That the club shall depend for support upon voluntary subscriptions,
That county matches shall be played on any ground in the county that may be selected by the committee.
That a President, Vice President, treasurer and secretary be nominated; and a committee consisting of nine gentlemen- three from each division of the county- shall be appointed.
The letter went on to say that matches had been arranged against Dorset, Devon, South Wales, Incogniti and the Civil Service and that subscriptions of 10/6d, (52.5pence) were invited to become a member of SCCC.
The result of the appeal was that in 1876 there were 112 subscribers and the first season ended in a profit of nearly £32.
Things didn’t always go swimmingly in the early years and 10 years later a new management was set up with Murray Anderdon (who later became President) as secretary.
Under Mr Anderdon’s stewardship the club took a 19-year lease on six acres of ground that was held by the Taunton Athletic Company, which is now known as the Cooper Associates County Ground.
However, at that point the newly acquired ground wasn’t fit to play county cricket upon and Somerset played Hampshire and the Gentlemen of Devon at Wellington and Warwickshire at Bath.
Financially the fortunes of the club were looking good and the club worked hard to get the ground fit for top class cricket, covering the running track, improving the turf, building a pavilion (The Old Pavilion) and providing stands, as well as recruiting players for the Somerset team.
In 1886 Sammy Woods made his first appearance for the county. A genuine all rounder, the Australian born Woods began a long, highly successful and colourful association with the club that lasted until his early death in 1931.
Lionel Palairet, a stylish top order batsman was also a very influential figure in the early years and he too went onto captain the county as well becoming president in later years.
Eventually after finishing top of the Second Class Counties table in 1890, during which they won all eight of their matches, Somerset were granted first class status.

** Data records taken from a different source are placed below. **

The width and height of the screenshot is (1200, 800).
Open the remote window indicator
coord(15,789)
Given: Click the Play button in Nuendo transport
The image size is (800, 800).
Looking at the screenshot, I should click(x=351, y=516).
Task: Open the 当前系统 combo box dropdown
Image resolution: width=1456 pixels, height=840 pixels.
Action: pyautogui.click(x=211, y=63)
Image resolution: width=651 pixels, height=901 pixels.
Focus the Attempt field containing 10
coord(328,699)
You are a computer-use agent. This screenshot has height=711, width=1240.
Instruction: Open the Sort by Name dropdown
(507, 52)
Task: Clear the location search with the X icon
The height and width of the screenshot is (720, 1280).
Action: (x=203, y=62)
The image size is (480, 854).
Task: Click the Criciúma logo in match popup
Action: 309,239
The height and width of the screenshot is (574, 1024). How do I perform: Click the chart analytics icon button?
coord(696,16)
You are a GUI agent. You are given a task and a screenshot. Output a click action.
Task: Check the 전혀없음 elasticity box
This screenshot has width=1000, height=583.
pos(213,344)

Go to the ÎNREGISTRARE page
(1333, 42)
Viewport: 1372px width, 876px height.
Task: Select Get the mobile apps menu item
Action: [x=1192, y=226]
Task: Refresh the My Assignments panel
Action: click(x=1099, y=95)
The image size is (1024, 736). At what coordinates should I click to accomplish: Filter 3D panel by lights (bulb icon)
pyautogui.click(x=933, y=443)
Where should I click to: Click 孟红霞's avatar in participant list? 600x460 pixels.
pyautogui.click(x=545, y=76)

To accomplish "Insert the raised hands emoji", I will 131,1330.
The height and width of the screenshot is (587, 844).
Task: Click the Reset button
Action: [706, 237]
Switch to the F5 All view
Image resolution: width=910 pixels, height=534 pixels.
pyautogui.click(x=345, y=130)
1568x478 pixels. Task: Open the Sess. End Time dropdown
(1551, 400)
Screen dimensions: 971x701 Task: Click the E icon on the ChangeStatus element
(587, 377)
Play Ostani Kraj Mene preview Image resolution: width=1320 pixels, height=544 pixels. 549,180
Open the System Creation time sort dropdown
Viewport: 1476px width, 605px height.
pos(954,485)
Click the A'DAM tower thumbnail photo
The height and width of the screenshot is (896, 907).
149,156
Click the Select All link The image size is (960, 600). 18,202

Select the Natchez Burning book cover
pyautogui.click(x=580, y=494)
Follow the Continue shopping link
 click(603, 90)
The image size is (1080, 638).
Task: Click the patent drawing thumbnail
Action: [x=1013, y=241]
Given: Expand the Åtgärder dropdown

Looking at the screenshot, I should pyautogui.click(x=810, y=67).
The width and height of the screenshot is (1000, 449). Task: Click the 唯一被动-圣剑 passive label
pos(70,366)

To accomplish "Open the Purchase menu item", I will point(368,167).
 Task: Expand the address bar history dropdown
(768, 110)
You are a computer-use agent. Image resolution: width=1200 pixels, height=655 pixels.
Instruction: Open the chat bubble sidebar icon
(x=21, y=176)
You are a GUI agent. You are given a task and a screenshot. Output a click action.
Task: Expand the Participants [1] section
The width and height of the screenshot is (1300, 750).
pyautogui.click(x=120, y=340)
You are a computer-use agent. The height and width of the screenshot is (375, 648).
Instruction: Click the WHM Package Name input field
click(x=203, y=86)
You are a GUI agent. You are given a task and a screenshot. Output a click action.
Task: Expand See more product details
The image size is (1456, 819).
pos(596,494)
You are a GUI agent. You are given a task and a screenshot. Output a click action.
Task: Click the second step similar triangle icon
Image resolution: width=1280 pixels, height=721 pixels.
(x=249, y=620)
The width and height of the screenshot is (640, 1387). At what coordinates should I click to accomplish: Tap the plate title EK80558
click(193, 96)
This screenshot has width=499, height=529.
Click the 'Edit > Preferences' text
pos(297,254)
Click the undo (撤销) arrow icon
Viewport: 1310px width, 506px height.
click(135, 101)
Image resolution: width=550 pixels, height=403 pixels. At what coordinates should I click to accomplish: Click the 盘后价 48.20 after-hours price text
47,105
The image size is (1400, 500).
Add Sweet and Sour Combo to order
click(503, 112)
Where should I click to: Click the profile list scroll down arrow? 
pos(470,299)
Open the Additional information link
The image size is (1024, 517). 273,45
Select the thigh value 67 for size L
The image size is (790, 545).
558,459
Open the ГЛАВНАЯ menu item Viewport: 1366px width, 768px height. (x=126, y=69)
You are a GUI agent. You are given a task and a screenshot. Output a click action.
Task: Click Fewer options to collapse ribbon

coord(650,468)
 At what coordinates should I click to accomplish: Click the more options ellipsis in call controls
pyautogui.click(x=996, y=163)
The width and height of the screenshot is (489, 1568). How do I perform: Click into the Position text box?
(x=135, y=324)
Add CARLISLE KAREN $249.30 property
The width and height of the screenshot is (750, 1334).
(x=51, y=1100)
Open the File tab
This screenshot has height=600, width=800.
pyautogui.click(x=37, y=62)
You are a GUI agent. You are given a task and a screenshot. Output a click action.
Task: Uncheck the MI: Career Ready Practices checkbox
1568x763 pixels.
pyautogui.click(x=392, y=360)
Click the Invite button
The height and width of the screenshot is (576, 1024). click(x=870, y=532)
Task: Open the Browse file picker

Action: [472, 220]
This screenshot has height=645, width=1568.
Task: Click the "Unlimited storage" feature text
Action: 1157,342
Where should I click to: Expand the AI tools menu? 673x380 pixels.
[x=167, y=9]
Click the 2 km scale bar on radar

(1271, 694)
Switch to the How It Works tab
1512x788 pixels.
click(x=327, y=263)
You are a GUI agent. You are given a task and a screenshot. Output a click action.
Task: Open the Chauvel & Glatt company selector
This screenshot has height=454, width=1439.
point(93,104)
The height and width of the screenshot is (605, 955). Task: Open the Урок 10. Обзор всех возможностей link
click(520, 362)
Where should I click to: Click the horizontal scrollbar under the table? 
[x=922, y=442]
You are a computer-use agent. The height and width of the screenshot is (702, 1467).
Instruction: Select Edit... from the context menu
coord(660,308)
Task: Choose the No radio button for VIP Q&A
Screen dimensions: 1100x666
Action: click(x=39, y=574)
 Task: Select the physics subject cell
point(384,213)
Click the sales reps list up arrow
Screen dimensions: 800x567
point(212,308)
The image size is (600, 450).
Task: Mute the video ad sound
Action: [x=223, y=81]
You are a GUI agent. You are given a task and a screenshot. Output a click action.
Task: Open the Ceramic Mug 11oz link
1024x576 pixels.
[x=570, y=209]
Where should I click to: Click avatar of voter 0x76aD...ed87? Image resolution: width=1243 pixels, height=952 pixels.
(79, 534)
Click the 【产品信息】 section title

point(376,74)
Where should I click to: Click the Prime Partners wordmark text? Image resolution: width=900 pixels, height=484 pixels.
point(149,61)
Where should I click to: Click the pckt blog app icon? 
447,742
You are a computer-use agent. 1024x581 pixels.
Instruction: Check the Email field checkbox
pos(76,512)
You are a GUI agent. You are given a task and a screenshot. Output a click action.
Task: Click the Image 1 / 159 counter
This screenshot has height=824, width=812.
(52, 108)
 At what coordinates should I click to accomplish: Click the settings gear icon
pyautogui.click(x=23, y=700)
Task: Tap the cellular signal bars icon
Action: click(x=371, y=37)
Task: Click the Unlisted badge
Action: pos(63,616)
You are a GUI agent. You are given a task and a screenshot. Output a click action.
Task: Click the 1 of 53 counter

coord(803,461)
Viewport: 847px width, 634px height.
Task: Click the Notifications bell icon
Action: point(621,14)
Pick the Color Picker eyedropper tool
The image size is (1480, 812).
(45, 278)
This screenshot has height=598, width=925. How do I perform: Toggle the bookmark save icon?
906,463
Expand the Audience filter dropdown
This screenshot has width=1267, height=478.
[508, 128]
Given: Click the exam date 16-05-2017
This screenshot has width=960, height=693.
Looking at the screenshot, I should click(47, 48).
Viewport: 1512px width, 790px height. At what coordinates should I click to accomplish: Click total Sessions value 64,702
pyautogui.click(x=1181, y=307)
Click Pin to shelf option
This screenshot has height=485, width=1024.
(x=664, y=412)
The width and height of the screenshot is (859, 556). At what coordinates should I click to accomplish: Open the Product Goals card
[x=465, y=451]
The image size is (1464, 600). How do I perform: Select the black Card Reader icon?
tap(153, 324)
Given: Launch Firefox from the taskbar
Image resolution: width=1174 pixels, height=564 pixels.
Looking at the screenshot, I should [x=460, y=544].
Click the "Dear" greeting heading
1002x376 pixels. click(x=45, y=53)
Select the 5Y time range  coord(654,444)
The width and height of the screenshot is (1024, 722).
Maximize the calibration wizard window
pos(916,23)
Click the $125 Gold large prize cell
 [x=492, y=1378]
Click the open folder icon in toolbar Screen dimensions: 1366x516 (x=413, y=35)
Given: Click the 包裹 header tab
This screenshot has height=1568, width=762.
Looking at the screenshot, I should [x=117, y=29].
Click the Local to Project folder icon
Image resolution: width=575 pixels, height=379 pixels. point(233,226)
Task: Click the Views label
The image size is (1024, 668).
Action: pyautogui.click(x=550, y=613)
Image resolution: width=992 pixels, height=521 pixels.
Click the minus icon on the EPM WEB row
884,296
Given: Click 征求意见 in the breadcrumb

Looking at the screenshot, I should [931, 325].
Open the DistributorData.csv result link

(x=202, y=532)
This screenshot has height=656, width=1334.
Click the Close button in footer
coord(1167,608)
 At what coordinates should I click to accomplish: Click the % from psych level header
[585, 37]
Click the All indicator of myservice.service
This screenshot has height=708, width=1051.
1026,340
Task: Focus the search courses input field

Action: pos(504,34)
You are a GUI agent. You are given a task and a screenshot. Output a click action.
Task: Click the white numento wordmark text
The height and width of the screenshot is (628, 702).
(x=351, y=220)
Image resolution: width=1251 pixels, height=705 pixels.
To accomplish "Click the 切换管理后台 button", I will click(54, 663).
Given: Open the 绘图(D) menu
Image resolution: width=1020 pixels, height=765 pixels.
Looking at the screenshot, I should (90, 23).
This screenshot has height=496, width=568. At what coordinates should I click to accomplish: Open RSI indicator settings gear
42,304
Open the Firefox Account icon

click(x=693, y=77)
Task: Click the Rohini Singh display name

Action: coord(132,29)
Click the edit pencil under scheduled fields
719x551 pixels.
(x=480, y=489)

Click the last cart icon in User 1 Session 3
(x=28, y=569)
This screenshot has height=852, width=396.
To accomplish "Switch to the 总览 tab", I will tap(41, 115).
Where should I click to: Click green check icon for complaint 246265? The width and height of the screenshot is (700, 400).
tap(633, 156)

In that first season in the top division of what was then known as the Championship Competition the newly promoted Somerset beat Surrey at Taunton, Kent at Maidstone, Gloucestershire both home and away and the mighty Yorkshire at Bradford to end the season in joint fifth place out of the nine teams.
However, it wasn’t until 104 years later that Somerset won their first ever trophy, and the long wait still goes on to lift the coveted county championship title!